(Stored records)
* * * *

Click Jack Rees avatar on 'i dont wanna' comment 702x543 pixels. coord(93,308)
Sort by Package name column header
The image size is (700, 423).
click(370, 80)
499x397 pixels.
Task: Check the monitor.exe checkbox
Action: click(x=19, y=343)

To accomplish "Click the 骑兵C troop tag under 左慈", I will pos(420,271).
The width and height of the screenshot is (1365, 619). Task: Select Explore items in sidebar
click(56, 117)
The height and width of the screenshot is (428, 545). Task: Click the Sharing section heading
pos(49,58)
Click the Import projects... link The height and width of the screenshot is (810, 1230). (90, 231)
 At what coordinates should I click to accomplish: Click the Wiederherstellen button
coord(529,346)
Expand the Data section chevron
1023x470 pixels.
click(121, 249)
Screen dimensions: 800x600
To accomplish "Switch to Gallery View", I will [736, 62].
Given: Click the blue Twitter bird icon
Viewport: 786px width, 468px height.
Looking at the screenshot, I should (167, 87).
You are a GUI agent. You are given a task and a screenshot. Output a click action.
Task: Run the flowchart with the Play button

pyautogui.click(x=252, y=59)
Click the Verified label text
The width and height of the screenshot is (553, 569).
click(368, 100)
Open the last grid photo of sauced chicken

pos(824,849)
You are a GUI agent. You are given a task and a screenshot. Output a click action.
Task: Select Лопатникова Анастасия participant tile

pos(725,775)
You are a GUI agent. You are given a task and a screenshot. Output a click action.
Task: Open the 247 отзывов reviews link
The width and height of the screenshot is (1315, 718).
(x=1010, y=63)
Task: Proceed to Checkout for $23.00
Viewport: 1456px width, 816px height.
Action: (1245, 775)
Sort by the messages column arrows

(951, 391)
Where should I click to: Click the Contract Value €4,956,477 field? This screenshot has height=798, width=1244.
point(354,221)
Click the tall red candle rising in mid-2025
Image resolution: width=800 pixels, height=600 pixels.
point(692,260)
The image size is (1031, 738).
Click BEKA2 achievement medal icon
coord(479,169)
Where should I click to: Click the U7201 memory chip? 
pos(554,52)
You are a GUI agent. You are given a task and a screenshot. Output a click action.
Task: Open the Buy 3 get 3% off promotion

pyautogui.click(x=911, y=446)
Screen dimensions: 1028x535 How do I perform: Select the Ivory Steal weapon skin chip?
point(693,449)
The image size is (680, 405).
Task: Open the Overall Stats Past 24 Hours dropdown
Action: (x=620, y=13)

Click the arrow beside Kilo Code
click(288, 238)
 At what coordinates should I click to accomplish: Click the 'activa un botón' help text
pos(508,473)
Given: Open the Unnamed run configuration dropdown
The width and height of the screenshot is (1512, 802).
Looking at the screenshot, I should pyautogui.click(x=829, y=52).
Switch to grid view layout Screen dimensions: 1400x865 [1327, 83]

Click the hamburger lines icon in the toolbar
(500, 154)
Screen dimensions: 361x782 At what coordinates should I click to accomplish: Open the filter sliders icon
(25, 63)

* * * *

PROBLEM TO SOLVE>
Find "Viewport: 786px width, 468px height." in the entries above and copy that whole line exactly, then each line after it through the line that contains "Click the tall red candle rising in mid-2025".

WORKED SOLUTION>
Viewport: 786px width, 468px height.
Looking at the screenshot, I should (167, 87).
You are a GUI agent. You are given a task and a screenshot. Output a click action.
Task: Run the flowchart with the Play button

pyautogui.click(x=252, y=59)
Click the Verified label text
The width and height of the screenshot is (553, 569).
click(368, 100)
Open the last grid photo of sauced chicken

pos(824,849)
You are a GUI agent. You are given a task and a screenshot. Output a click action.
Task: Select Лопатникова Анастасия participant tile

pos(725,775)
You are a GUI agent. You are given a task and a screenshot. Output a click action.
Task: Open the 247 отзывов reviews link
The width and height of the screenshot is (1315, 718).
(x=1010, y=63)
Task: Proceed to Checkout for $23.00
Viewport: 1456px width, 816px height.
Action: (1245, 775)
Sort by the messages column arrows

(951, 391)
Where should I click to: Click the Contract Value €4,956,477 field? This screenshot has height=798, width=1244.
point(354,221)
Click the tall red candle rising in mid-2025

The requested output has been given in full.